The organ makers get most of the attention, and Crawford acknowledges that he risks being accused of sentimentalism. Like Ruskin and Morris before him, he will surely be criticized by those who think they must somehow accept what the latest phase of industrialization has left at our doors. Instead he offers “a story about the progressive possibilities of tradition,” with “overlapping lineages of apprenticeship” and a productive dynamic of reverence and rebellion. Use the past to make the future. George Taylor and John Boody’s team of craftspeople make some of the best pipe organs in the world, and in doing so they are looking back hundreds of years while trying to envision how music will sound centuries into the future.
As with motorcycles, organ making involves pipes and seals, but the culture of Taylor and Boody feels very different from the scenes described in Shop Class. Crawford’s example makes the point that good work isn’t only about “kingly sports;” it’s also about being embedded in a tradition as a form of alertness and vivacity, about “a mode of thinking that helps us get at the truth about things.” By “truth about things,” Crawford just means noticing “that an action seems to be working … until some skillful person comes up with a better idea, and the conversation starts again.”
If the pipe-organ ethnography expands the category of good labor, one still has to ask what might be excluded from it. What about a shop of skilled apprentices serving a master craftsman making not pipe organs but pipe bombs? Would that count as good work? Crawford never takes up those kinds of issues, about the intrinsic good of what you make, because like most moderns he is focused on process and culture, not outcome. Perhaps he hopes that by putting us squarely in the world, the “ecology of attention” will make us less likely to destroy it.
For all the vitality and ambition in his prose, Crawford is well aware that he has raised more questions than he has answered. He tells us he is writing “in response to a keenly felt irritant peculiar to a historical moment.”
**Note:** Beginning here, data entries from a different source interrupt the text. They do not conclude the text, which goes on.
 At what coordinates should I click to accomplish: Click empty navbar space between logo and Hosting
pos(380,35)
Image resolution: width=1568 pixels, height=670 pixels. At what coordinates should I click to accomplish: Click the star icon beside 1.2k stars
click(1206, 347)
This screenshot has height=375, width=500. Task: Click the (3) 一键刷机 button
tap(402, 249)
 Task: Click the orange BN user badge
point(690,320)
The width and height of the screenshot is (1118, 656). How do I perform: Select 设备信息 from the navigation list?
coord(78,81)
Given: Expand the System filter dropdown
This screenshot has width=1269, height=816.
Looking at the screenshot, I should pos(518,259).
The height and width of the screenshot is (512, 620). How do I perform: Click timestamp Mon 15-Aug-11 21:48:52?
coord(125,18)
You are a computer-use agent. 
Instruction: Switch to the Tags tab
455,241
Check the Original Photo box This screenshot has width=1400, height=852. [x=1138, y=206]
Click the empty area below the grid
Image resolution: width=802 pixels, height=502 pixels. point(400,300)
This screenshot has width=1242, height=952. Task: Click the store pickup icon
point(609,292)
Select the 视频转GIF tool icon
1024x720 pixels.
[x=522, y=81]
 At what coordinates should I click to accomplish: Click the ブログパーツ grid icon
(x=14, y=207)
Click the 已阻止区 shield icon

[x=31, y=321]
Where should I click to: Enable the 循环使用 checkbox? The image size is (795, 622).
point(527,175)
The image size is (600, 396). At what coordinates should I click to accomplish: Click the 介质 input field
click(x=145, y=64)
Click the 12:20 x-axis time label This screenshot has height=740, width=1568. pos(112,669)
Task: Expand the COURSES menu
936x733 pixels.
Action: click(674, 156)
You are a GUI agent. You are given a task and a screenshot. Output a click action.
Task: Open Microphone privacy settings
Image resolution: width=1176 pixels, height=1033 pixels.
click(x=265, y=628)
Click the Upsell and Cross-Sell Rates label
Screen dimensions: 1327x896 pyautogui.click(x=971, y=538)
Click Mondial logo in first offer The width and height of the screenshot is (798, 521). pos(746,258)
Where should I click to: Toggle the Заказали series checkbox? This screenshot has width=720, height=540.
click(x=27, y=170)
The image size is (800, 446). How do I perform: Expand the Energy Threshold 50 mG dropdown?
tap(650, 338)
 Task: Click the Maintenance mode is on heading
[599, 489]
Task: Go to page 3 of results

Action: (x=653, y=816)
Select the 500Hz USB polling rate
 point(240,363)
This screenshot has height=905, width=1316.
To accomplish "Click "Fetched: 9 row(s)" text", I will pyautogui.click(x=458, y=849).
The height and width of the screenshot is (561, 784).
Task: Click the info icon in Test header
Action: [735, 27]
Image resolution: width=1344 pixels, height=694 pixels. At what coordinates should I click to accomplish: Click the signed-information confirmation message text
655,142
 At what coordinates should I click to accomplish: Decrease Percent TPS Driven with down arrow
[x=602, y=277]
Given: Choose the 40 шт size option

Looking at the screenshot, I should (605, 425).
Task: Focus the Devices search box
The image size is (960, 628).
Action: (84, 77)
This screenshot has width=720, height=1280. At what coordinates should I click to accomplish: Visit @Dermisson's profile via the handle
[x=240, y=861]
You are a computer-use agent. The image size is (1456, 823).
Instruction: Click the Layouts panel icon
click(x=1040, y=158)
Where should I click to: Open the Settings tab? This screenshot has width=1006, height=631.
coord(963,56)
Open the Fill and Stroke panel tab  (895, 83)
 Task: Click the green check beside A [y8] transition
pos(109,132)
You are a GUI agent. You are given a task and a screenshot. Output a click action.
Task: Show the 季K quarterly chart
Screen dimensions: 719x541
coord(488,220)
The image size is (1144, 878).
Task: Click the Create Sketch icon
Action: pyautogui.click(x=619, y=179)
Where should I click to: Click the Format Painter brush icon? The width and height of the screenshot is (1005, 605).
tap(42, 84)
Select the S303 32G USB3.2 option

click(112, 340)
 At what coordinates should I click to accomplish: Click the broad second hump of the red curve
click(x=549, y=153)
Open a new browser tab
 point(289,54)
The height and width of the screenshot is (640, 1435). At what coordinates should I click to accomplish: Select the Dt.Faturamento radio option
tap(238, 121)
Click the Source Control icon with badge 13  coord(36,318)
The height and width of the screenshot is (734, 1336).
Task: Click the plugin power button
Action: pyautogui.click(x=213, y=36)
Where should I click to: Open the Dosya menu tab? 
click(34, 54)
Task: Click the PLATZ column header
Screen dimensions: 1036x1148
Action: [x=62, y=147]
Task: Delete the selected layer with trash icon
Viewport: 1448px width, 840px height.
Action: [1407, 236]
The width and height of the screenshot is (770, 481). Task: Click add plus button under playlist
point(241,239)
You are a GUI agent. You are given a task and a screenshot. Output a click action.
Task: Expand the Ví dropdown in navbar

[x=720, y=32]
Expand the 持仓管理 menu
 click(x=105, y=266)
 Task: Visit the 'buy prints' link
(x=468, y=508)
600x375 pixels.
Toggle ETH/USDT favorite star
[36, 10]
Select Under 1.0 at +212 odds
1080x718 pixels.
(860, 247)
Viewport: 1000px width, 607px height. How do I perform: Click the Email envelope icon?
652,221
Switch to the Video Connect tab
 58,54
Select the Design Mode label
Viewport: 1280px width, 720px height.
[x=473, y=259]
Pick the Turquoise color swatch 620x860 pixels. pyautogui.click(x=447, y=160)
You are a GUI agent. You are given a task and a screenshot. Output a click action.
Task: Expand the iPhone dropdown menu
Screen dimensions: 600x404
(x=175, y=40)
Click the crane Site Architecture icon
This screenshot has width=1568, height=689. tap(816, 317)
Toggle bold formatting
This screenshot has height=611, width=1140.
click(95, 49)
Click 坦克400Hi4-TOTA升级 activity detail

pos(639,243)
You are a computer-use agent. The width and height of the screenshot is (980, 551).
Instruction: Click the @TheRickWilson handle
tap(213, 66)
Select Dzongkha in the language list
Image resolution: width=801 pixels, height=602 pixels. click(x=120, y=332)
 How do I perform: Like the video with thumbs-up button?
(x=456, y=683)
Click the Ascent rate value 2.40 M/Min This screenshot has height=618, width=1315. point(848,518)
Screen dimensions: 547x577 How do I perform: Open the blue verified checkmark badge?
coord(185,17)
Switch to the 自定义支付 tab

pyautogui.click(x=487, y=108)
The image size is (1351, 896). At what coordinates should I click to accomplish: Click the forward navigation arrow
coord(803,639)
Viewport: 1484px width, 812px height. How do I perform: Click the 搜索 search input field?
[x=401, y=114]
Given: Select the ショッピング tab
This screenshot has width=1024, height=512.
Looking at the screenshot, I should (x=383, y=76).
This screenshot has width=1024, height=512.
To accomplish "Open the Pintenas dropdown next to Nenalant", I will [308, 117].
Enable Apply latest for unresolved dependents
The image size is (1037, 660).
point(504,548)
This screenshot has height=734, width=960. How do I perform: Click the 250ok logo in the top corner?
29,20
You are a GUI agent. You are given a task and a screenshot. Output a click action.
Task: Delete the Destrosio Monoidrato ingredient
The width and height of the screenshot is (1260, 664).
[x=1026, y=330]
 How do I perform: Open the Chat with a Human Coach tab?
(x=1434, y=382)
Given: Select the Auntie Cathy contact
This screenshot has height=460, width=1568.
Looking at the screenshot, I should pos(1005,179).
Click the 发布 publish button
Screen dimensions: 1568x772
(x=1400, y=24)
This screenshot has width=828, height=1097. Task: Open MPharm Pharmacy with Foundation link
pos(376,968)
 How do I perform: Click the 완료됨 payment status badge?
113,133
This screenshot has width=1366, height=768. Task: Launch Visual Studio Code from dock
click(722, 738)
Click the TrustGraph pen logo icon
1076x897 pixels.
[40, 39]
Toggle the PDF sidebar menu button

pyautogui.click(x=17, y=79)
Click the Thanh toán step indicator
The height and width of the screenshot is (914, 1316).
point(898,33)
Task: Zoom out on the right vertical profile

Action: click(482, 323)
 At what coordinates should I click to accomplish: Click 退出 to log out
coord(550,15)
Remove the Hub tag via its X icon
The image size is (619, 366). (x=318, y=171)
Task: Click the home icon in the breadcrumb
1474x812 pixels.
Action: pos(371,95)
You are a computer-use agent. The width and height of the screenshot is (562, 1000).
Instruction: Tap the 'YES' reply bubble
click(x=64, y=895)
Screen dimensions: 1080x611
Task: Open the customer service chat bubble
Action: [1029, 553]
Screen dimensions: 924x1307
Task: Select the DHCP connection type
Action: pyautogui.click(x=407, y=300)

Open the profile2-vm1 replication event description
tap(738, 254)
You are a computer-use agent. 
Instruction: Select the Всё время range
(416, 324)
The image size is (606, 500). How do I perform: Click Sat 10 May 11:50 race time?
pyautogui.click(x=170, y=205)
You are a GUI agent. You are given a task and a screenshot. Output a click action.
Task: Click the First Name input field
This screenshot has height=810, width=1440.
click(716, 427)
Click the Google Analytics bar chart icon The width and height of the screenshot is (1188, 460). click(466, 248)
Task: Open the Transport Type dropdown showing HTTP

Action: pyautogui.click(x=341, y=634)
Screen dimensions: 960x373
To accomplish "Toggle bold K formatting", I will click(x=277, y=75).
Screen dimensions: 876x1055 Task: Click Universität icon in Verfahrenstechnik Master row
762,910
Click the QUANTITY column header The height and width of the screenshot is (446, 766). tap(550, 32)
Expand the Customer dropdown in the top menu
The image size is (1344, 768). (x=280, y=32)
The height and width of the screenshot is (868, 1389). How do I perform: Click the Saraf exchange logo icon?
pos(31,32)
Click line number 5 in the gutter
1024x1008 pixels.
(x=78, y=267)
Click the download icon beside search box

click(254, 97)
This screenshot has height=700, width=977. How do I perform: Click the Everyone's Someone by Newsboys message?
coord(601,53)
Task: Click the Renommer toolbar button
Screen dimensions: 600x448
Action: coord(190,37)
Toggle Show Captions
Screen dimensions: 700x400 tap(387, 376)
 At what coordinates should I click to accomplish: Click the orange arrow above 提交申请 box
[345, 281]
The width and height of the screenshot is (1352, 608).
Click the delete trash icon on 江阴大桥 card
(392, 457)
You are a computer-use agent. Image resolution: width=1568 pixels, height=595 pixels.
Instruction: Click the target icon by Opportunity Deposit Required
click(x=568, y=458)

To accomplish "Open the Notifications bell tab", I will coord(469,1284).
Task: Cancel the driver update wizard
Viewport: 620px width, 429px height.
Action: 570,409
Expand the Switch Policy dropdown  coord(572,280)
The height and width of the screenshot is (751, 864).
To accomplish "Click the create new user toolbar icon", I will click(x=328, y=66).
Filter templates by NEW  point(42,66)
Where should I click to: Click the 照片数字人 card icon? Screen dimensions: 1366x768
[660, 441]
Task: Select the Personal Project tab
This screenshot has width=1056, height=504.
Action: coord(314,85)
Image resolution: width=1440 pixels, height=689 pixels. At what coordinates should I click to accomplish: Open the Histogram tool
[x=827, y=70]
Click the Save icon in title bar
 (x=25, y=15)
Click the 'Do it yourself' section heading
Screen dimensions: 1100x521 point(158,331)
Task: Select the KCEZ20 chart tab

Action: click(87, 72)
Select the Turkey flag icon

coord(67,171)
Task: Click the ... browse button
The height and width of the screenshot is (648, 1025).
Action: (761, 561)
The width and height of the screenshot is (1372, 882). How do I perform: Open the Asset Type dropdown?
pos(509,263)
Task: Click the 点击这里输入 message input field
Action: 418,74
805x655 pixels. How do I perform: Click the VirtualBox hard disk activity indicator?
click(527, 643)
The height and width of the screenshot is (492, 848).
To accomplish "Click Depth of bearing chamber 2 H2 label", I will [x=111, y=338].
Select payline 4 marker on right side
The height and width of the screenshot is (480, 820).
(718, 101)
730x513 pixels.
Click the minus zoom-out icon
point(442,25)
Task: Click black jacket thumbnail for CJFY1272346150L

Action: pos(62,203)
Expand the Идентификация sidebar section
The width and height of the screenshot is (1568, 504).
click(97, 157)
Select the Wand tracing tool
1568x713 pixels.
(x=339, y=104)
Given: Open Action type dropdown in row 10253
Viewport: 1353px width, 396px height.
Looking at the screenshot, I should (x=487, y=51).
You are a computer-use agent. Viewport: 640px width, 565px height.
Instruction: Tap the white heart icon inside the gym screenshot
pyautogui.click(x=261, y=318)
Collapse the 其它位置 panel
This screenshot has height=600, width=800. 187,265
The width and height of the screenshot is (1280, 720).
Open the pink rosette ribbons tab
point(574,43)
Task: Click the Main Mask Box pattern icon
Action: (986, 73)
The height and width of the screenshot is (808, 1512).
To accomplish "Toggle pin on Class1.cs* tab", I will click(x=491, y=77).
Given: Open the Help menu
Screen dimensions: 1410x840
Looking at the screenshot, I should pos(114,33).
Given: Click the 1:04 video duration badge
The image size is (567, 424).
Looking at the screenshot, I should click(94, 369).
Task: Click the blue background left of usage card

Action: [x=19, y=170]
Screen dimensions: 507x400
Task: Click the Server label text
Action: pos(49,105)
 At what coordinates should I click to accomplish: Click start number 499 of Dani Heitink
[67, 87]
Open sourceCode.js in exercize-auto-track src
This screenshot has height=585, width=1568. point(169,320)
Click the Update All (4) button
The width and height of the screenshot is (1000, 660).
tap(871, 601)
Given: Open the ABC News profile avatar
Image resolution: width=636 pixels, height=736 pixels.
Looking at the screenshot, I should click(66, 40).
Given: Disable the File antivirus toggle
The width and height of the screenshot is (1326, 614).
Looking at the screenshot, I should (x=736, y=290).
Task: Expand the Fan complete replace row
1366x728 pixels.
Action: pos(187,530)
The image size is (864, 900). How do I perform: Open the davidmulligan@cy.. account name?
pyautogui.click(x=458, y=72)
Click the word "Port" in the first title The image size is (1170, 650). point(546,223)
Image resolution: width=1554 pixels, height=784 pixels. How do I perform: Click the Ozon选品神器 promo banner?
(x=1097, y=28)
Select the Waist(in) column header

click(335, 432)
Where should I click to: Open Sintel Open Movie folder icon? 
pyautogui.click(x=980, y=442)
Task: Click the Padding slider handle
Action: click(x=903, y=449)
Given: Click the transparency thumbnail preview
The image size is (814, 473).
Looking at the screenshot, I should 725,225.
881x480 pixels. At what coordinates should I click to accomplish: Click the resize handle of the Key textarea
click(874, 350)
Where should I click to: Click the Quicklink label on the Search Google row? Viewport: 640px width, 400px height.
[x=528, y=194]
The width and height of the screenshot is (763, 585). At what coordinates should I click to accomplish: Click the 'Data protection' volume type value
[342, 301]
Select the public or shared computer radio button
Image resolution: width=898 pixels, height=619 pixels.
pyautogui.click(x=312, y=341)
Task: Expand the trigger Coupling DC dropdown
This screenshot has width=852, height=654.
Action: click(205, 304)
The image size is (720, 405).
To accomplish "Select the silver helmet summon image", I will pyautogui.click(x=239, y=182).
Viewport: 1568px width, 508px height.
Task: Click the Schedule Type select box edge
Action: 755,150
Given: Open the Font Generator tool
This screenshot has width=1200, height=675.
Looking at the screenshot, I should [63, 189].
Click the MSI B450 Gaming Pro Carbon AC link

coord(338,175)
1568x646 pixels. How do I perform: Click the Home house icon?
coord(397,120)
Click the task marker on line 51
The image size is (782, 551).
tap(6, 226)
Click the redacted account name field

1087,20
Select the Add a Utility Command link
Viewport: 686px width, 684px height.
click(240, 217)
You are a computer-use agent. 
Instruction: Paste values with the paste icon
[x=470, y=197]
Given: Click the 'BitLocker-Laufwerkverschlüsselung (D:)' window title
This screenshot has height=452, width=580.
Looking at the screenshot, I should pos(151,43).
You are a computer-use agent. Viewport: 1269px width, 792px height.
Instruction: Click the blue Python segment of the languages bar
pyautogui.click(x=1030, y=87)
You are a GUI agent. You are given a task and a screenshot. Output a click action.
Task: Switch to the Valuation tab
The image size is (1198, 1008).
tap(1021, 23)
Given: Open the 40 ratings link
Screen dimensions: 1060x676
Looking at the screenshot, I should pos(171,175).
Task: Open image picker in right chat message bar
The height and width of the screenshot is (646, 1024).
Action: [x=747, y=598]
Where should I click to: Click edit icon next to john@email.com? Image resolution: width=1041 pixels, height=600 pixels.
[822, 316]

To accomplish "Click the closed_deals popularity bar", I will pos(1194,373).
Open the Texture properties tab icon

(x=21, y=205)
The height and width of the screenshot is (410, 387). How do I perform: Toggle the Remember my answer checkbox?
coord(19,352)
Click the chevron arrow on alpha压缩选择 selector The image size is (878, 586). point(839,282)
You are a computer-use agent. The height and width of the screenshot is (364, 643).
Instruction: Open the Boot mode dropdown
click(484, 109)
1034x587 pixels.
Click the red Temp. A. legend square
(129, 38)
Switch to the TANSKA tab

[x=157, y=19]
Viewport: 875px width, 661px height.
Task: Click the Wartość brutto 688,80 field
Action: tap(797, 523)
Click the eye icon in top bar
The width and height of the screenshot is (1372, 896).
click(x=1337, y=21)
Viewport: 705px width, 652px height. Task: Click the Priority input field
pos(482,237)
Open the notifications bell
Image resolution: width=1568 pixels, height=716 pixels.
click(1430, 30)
Well, distraction and manipulated attention are not as peculiar as all that. Crawford is really part of a long-term philosophical workshop, all of whose apprentices have tried to find better terms for joining the world than what have been offered by their contemporary socioeconomic regimes. Ruskin and Dewey are part of the shop, as are William James and Jane Addams. I am confident they would happily offer whatever their equivalent would be of a vroom-vroom bike-engine sign of acknowledgment. Through philosophy and storytelling, Crawford has joined their project of loosening the grip of alienation and designed inhumanity.
That’s a job well done.
Michael S. Roth is president of Wesleyan University and the author, most recently, of Memory, Trauma, and History: Essays on Living With the Past (Columbia University Press, 2012) and Beyond the University: Why Liberal Education Matters (Yale University Press, 2014).
Correction (4/9/2015, 11:15 a.m.): This article originally misstated the name of an organization that champions project-based learning. It is the Association of American Colleges and Universities, not the American Association of Colleges and Universities. The article has been updated to reflect this correction.